第30話 公僕の犬

 一条家を後にした俺は、わが家へと帰ってくると、そこには見覚えのある車が止まっていた。

 そして、その側には一条の親御さんが立っており、まるで俺の事を待っていたかの様に俺の事を凝視していた。

 

「あ、あれ・・・・・・どうして一条の親御さんが?」

「山藤君、君がまさかあの山藤家のご子息だったとはね」


「いや、ただの田舎者ですが」

「この家に来た時にピンときた、山藤道場と言えば知る人ぞ知る武道の名家だ」


「・・・・・・さぁ、昔の話ですかねぇ」

「私も昔、世話になったことがある」


「えぇっ!!」

「まぁ、その話は今どうでもいい、私がここにいる理由それは・・・・・・」


 一条の親御さんの真偽不明の発言に困惑していると、俺本当に待っていた人物がやってきていた。

 その人は、おれが一条と一緒にKトンネルに行った時にパトカーで送迎をしてくれた駐在の警察官であり、彼はラフな私服姿でやってきた。


「いやぁ、待たせたね山藤君、さっそく例の件なんだけど・・・・・・あっ、あなたはっ」

「ん、君は?」

「わ、私はこの近くの交番に勤める「犬飼」と申しますっ」


 犬飼さんは何故か姿勢を正し、敬礼をしながら返事をした。


「そうか、山藤君は警察の方と知り合いなんだね」

「これは、その・・・・・・」

「彼とは知り合いじゃないのかい?」


 まるで嘘を吐くなと言わんばかりの威圧感に俺は正直に話すことにした。


「知り合いというか、うちの門下生の一人でして」

「そうか、それで君達は何か用事でもあるのかい?」

「え、まぁそんな感じですよ、じゃあ俺はこれで」

 

 そうして、一条の親御さんから逃げようと思っていると、彼は犬飼さんに話しかけた。


「犬飼君だっけ、今日はどんな用で?」

「あ、はい、今日は山藤君と会議を予定しております」


「会議?」

「はい」

「その会議、私も参加させてもらって構わないだろうか?」


 一条の親御さんの提案にすぐさま断ろうと思っていると、犬飼さんは敬礼しながらすぐさま了承した。


「勿論です、とてもお心強いですっ」

「そうか、ではさっそく行こうか」


 そうして、俺は家へと帰るというのになぜ緊張しながら自宅の門をまたいだ。そして、自宅のリビングに一条の親御さんと犬飼さんを招いた後、お茶を用意して戻ると、二人は一言もしゃべる様子もなく座っていた。


 どうしてこうなった。


 そう思える空気の仲、二人の前にお茶を置いて椅子に腰かけると犬飼さんがはきはきと喋り始めた。

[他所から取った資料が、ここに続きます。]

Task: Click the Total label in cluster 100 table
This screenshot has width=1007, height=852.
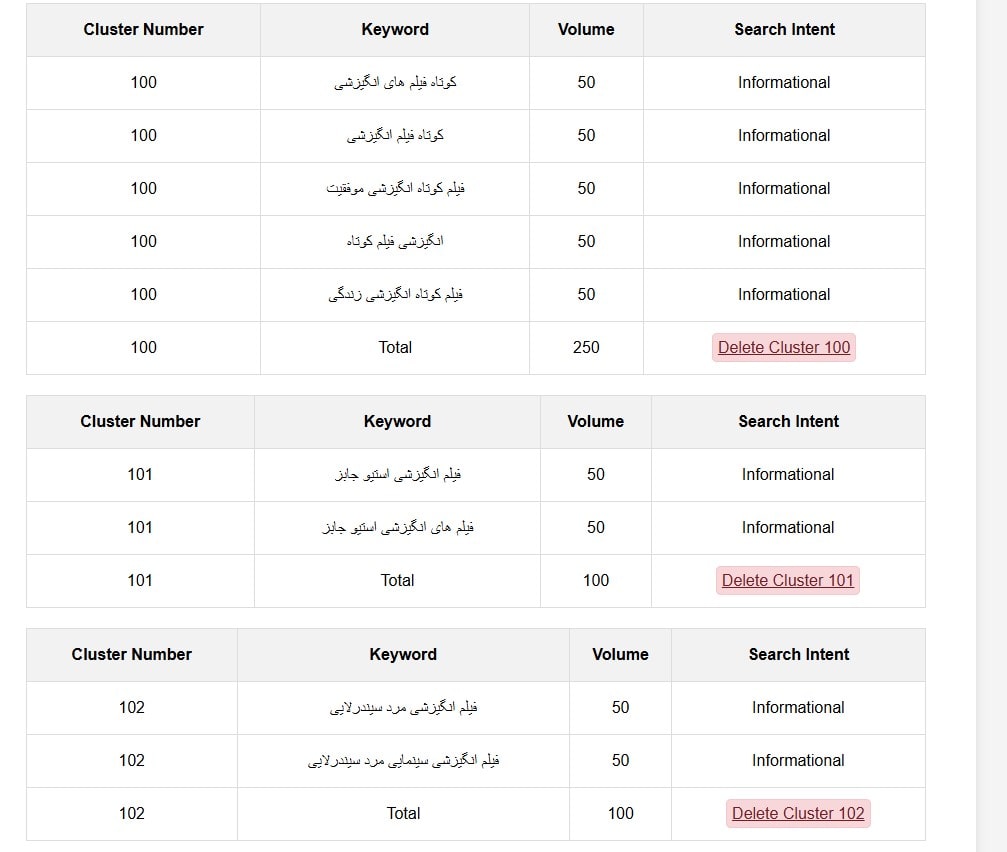Action: (x=395, y=348)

「それにしても、山藤君が一条さんとお知り合いだなんて、もっと早く言ってくれればよかったのに」

「いや、昨日今日知り合ったばかりなんで・・・・・・っていうか、犬飼さんは一条の親御さんを知ってるんですか?」


「おや、知らないのかい?この方は有名な検事さんだよ」

「け、検事?」


 まさかとは思い、俺は一条の親御さんに目を向けると、彼は俺の目をじっと見つめてきていた。確かに、初めて会った時から目力の強い人だとは思っていたけどまさか検事だったとは。